Non capita spesso che uno studioso italiano di matrice hegeliano-marxista, autore anche di un saggio in difesa di Stalin, venga ampiamente recensito in termini elogiativi sul «Financial Times», espressione autorevole del capitalismo anglosassone.
Ma evidentemente Domenico Losurdo, docente di Filosofia all’Università di Urbino, gode di più credito all’estero che in Italia, almeno a giudicare dal lungo articolo dedicato alla traduzione inglese della sua Controstoria del liberalismo (Laterza, 2005) da Peter Clarke, autore di saggi su Keynes e sulla storia britannica del Novecento. Il libro, con una vasta messe di citazioni, denuncia la vocazione elitaria del liberalismo classico, il cui impegno per l’affermazione dei diritti individuali rimase a lungo circoscritto nell’ambito della borghesia, escludendo le classi più umili e legittimando addirittura la schiavitù per gli appartenenti ai popoli di colore.Clarke accetta questa ricostruzione, che pure in alcuni aspetti appare unilaterale, per volgerla in senso positivo.

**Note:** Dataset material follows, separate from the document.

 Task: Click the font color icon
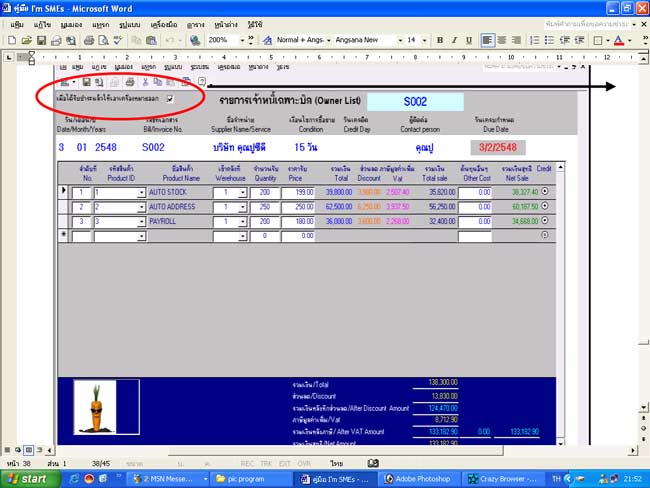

Se grandi pensatori del passato (da John Locke a Jeremy Bentham, da David Hume a Thomas Jefferson) hanno ritenuto che vaste categorie d’individui non dovessero godere dei diritti fondamentali per cui si battevano, queste «clausole d’esclusione» , osserva Clarke, non possono tuttavia essere ritenute «intrinseche ai valori centrali» del liberalismo. Quindi il libro di
Losurdo può essere utile per definire una visione politica più aperta e inclusiva.D’altronde esistono molti tipi di liberalismo. E se, come ammette anche Losurdo, i liberali hanno saputo imparare dai loro avversari democratici e marxisti, fino a recepirne molte istanze, è perché la loro fiducia nello scambio delle idee, insieme alla consapevolezza di non possedere la verità assoluta, li predisponeva alla comprensione delle ragioni altrui. In fondo sta qui la vera grande forza del liberalismo, al di là delle umane incoerenze di tanti suoi esponenti.